Related: Fisher II–A Mystery Solved

In “Race & Admissions: Round 2 at Supreme Court” a week ago, the National Law Journal briefly summarized the case and presented representative excerpts from three amicus briefs supporting Ms. Fisher and three supporting UT’s race preference policy. The latter three — presenting the views of the military, large corporations, and elite universities, what an earlier generation would have called “The Establishment” — deserve a close look. Following are excerpts their arguments and my comments.

Thirty-six former military leaders: Uni­versity admissions policies, including those at the University of Texas at Austin, determine the makeup of our officer corps. As was true when Grutter was decided, our military cannot achieve a racially diverse officer corps if universities are required to turn a blind eye toward race.

Translation: If universities are forced to treat all applicants equally, without regard to their race, i.e., “turn a blind eye toward race,” the military will find it much more difficult to discriminate based on race in selecting and promoting our officers. It would be required, in short, to limit its evaluation criteria to non-racial qualifications such as merit and leadership ability.
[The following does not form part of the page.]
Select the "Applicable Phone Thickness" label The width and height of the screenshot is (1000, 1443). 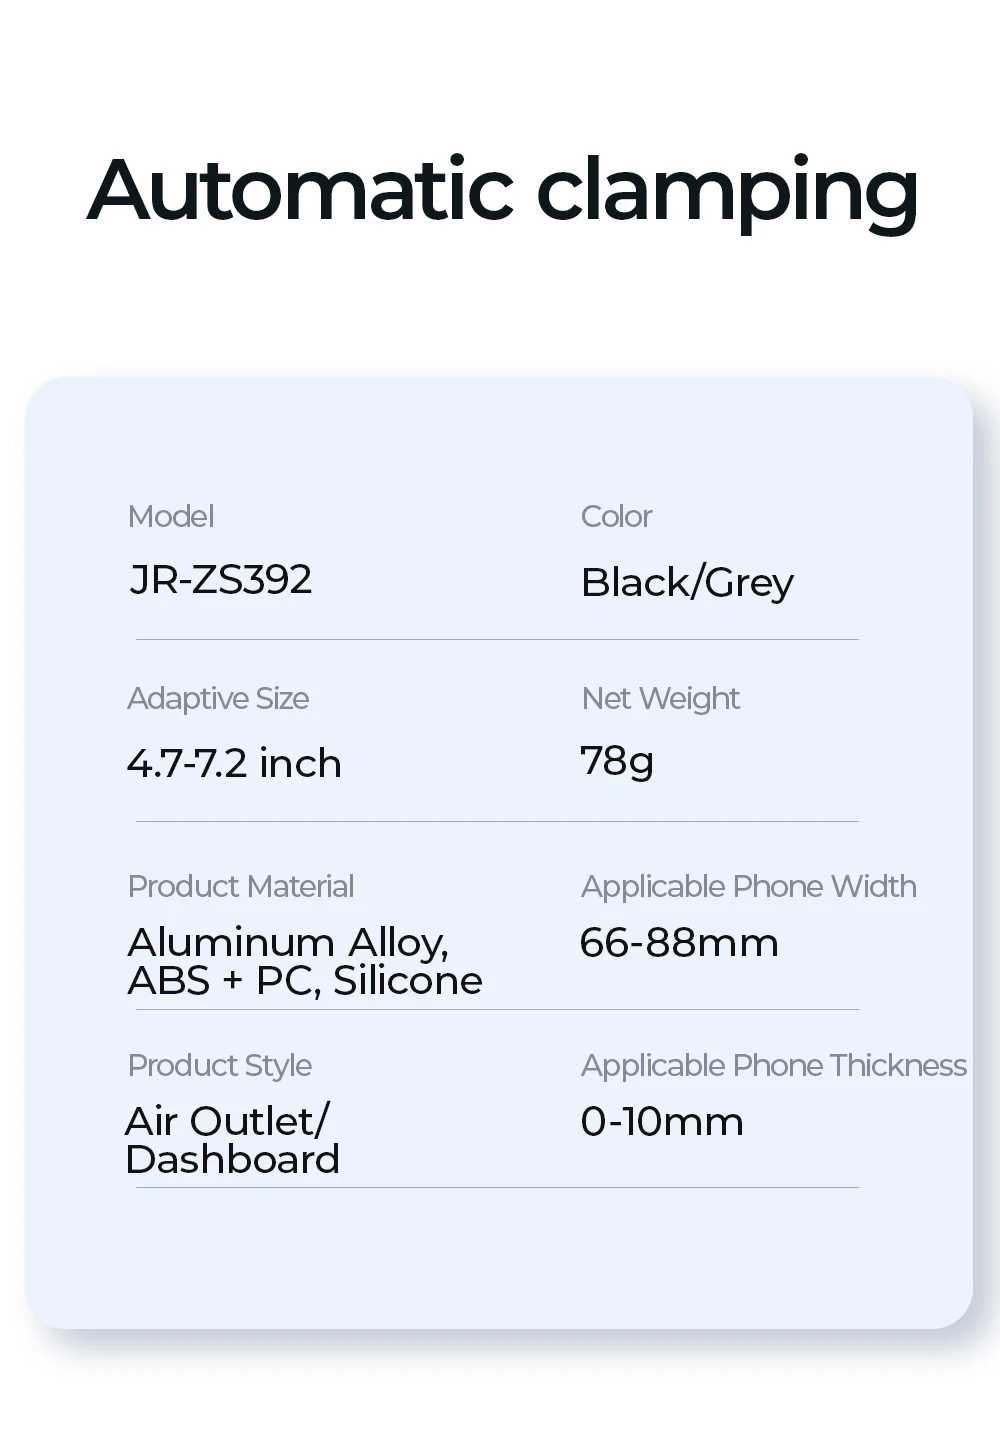(773, 1065)
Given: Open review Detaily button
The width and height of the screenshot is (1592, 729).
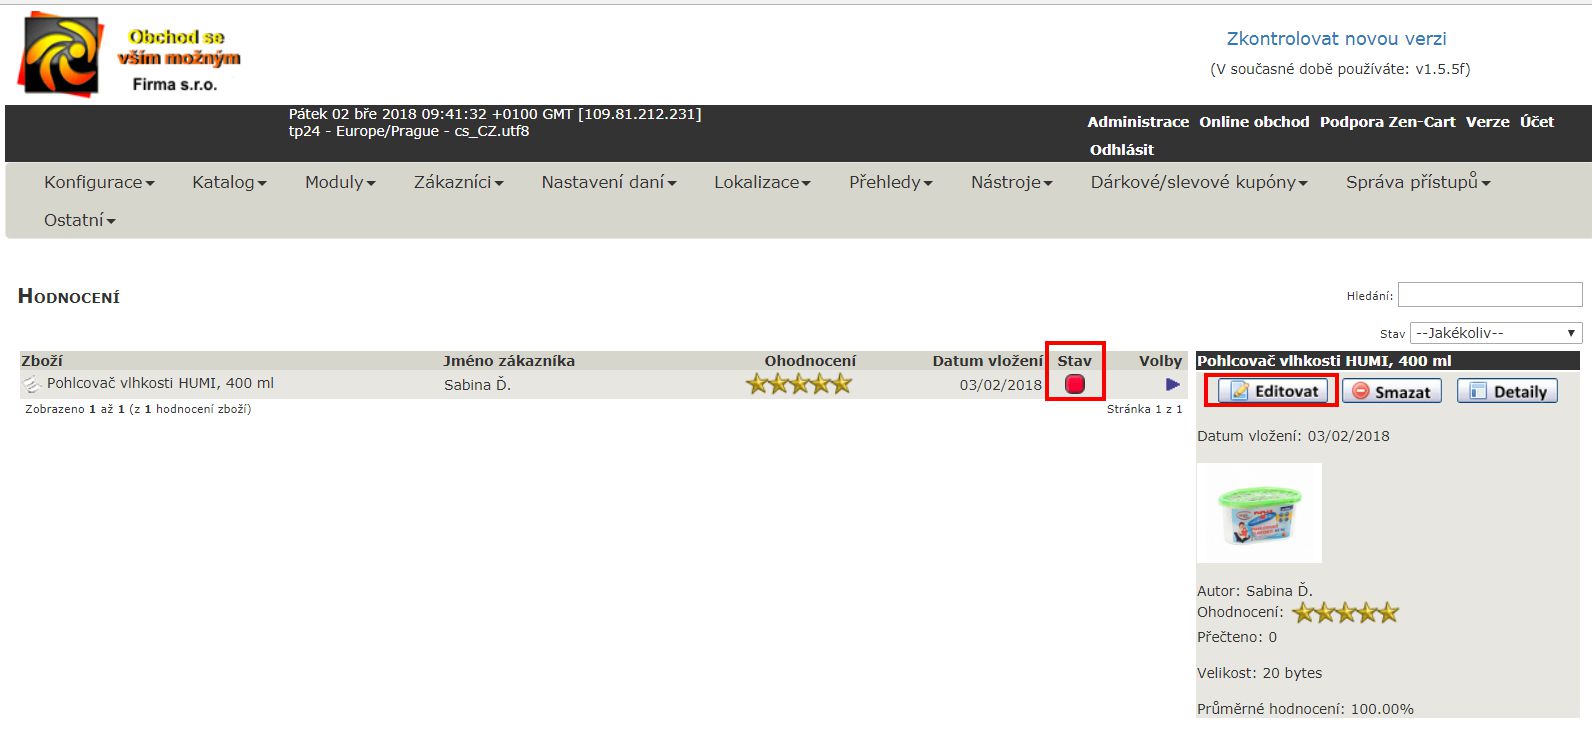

Fortune 100 companies: For amici to succeed in their businesses, they must be able to hire highly trained employees of all races, religions, cultures, and economic backgrounds…. [The following sentence is from the brief but was not quoted by the National Law Journal.] Amici are dedicated to promoting diversity as an integral part of their business, culture, and planning. But amici cannot reach that goal on their own.

Translation: It’s easier for us to discriminate in hiring if universities have discriminated in admissions. (See the military argument, above.) The Supreme Court has, unfortunately, allowed higher education institutions to engage in racial discrimination to promote “diversity” under certain theoretically strict conditions, and they are required to demonstrate that “diversity” is in fact critically important for their academic mission. That license (and corresponding requirement), however, has never been extended to corporations.

Related: 25 Years on the AA Firing

The corporate brief also engages in hyperbole, as when it asserts, “It also is critical to amici that all of their university-trained employees have had the opportunity to share ideas, experiences, viewpoints, and approaches with a broadly diverse student body.” (Emphasis in original) Really? All university-trained employees? If true, that would mean these diversity-addicted corporations refuse to hire graduates of the sixty or so all-women colleges in the United States.

University of Michigan: Despite persistent and varied efforts to increase student-body racial and ethnic diversity by race-neutral means; despite committed efforts by University faculty, staff, students, and alumni to conduct race-neutral recruiting and admissions programs; and despite admissions consideration and extensive financial aid for socioeconomically disadvantaged students, admission and enrollment of underrepresented minority students have fallen precipitously in many of U-M’s schools and colleges since Proposal 2 [banning affirmative action in the state] was enacted.

Translation: The amount of ‘diversity” we formerly enjoyed, and wish we could continue requires deep and extensive preferences based on race, not simply a “plus factor” in close cases. Indeed it does; the degree of decline in minority admissions after the prohibition of racial preference is in fact the best measure of the magnitude of the preferences that had previously been awarded.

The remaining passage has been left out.